TASK PROMPT: Each of the entries below is to be written out exactly, and the images skipped.

INPUT FOR THIS TASK:
::::::::
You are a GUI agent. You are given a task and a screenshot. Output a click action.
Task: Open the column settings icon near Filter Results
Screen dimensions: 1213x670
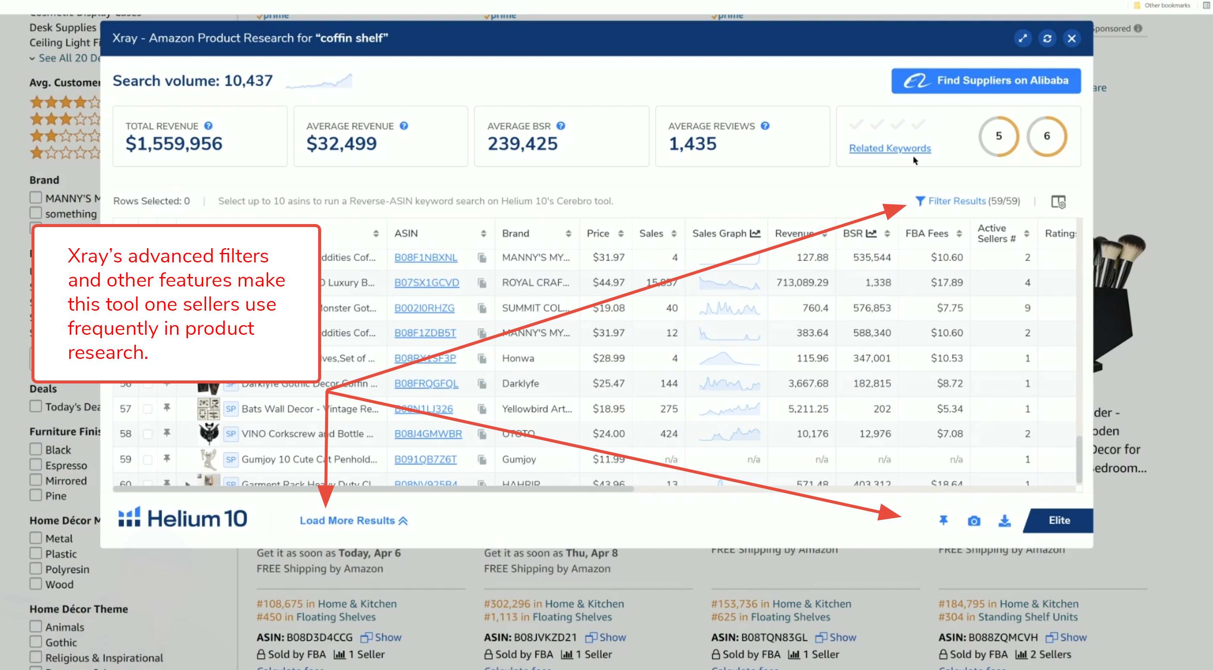[x=1058, y=202]
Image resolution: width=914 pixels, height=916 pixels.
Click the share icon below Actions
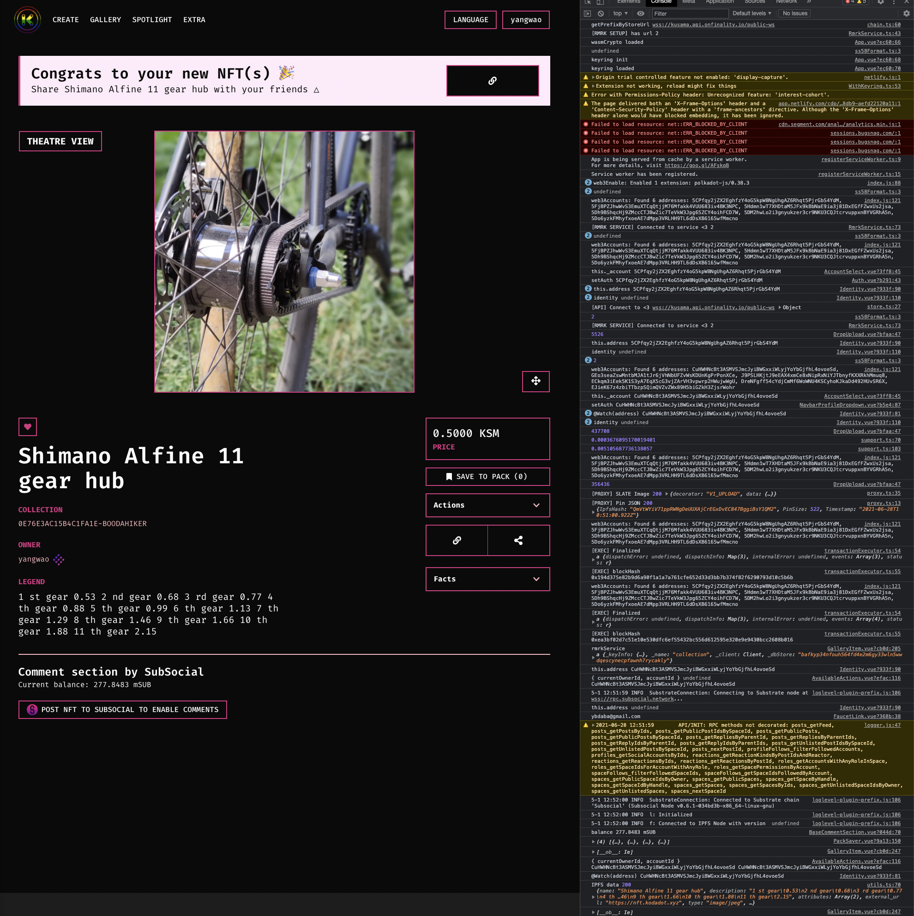[518, 540]
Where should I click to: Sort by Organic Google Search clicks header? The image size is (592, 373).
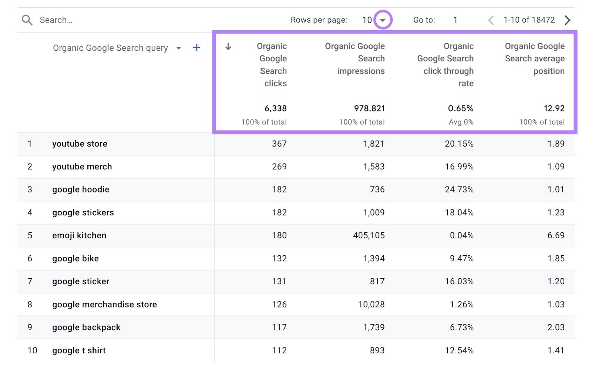click(x=271, y=65)
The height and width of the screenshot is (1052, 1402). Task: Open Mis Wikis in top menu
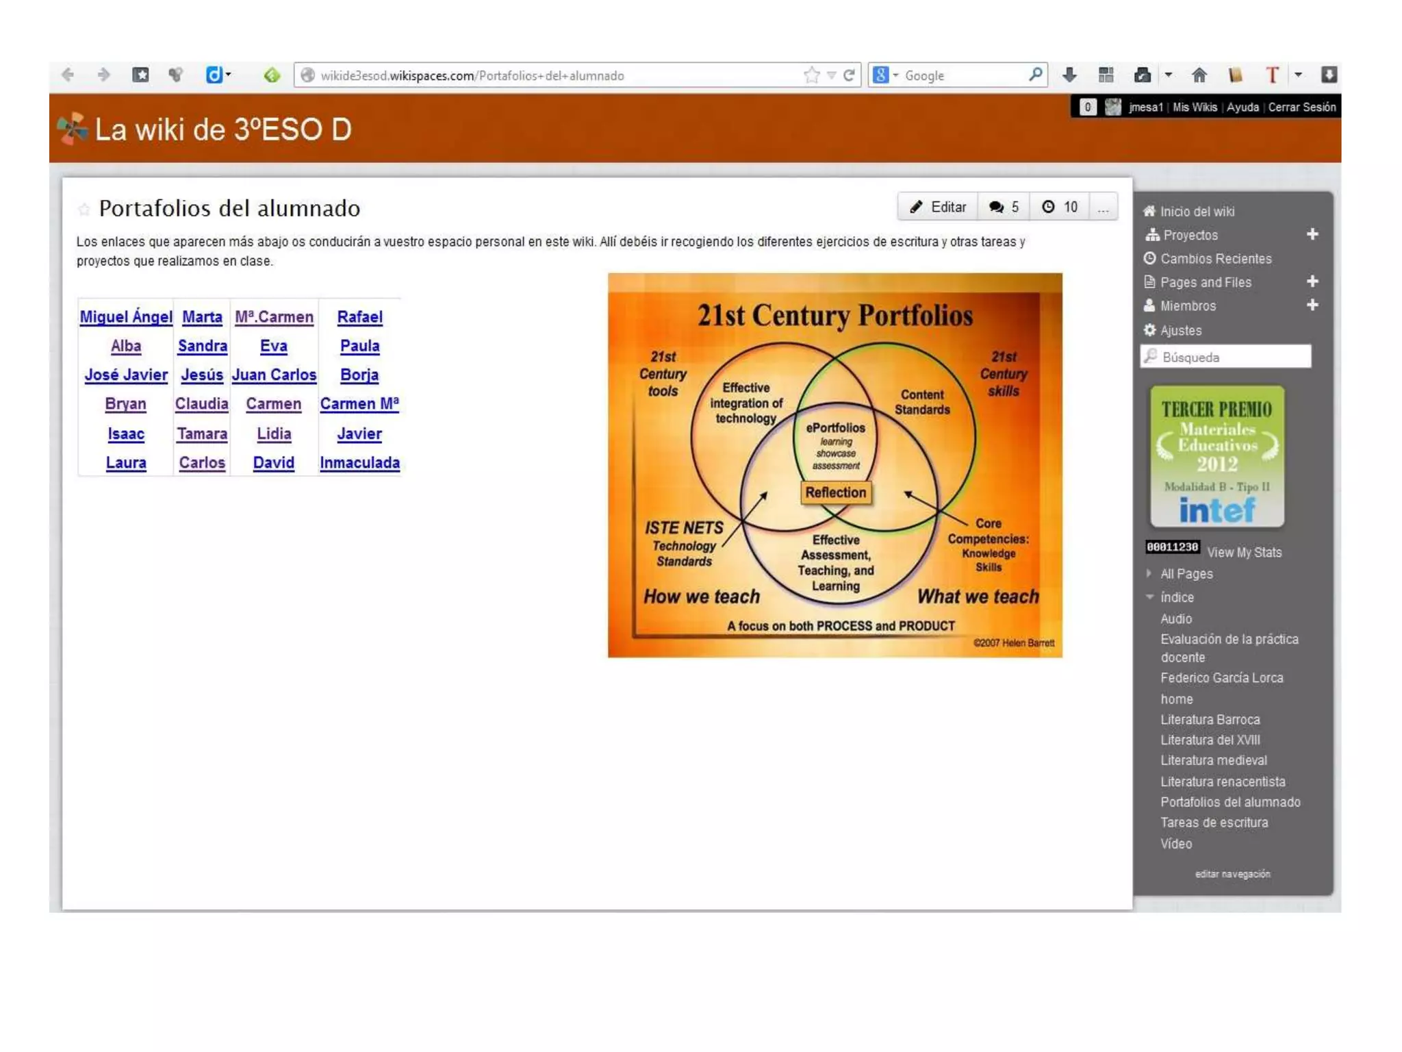tap(1195, 107)
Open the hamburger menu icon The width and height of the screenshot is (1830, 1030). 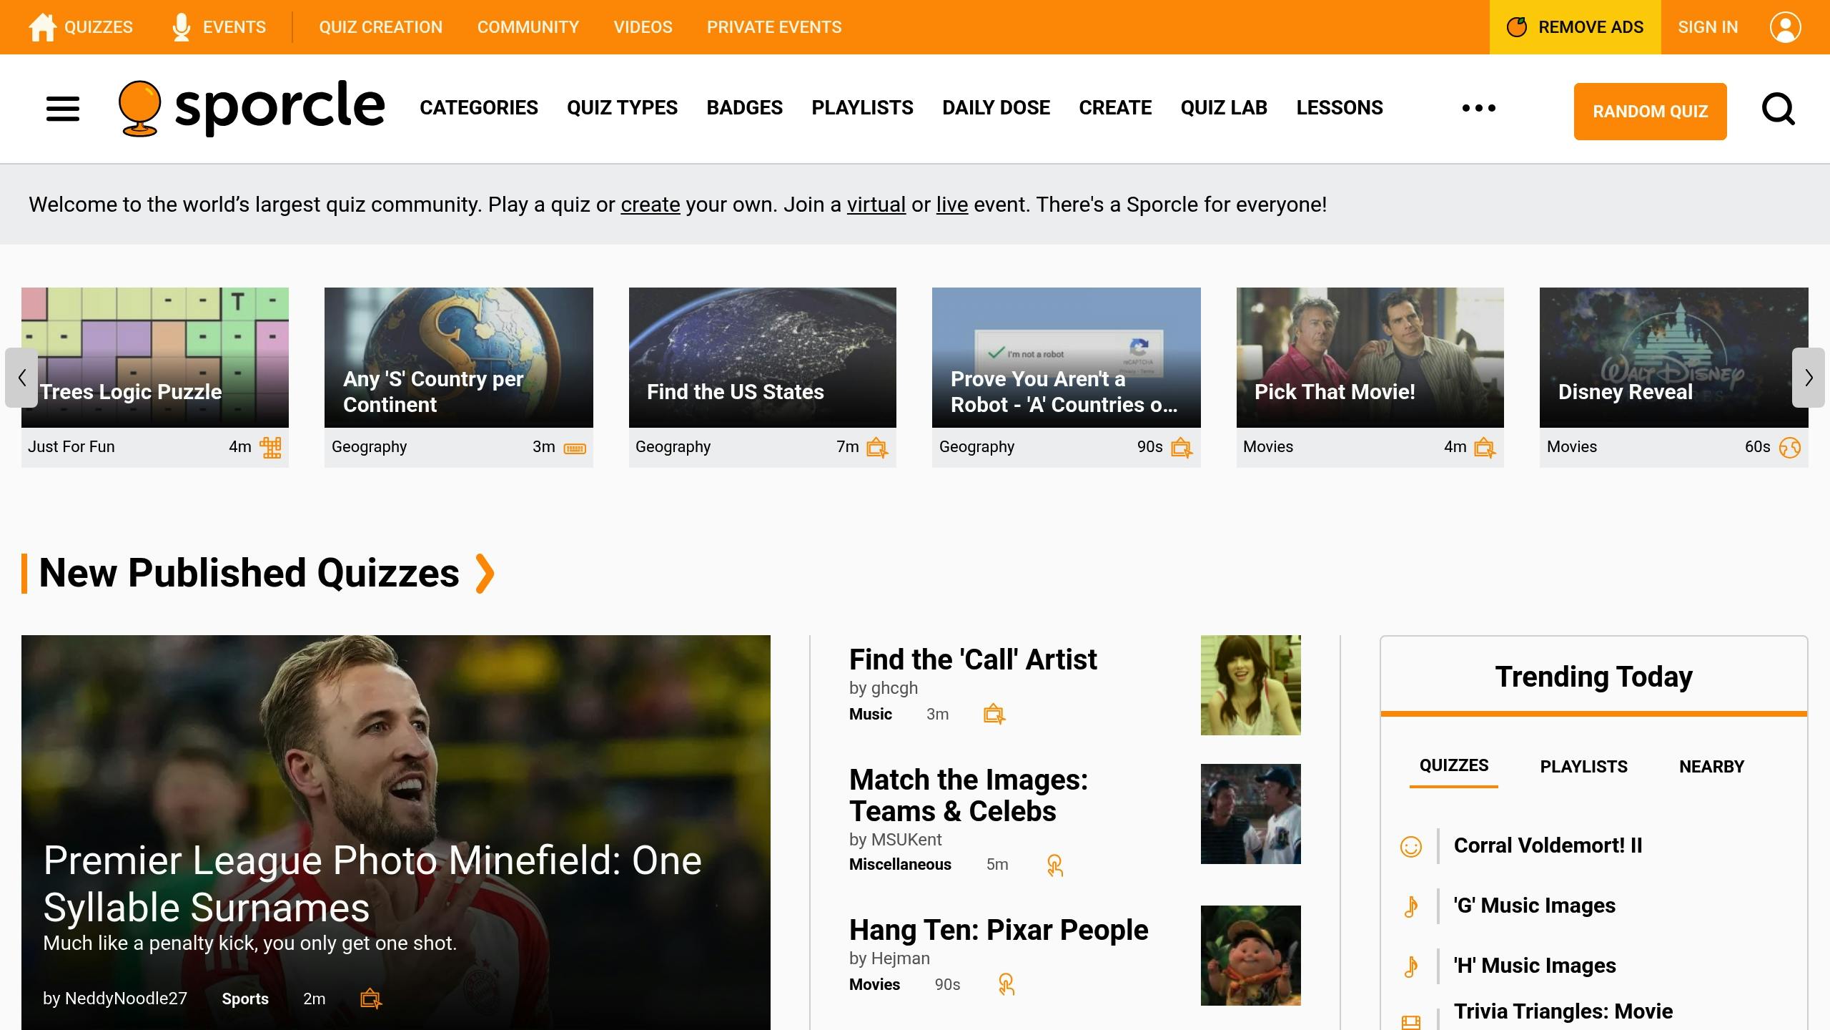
::::::::
OUTPUT BELOW:
You are a GUI agent. You are given a task and a screenshot. Output a click action.
Task: Open the column settings icon near Filter Results
Screen dimensions: 1213x670
[x=1058, y=202]
Image resolution: width=914 pixels, height=916 pixels.
Click the share icon below Actions
[518, 540]
Where should I click to: Sort by Organic Google Search clicks header? The image size is (592, 373).
click(x=271, y=65)
The height and width of the screenshot is (1052, 1402). Task: Open Mis Wikis in top menu
tap(1195, 107)
Open the hamburger menu icon The width and height of the screenshot is (1830, 1030). 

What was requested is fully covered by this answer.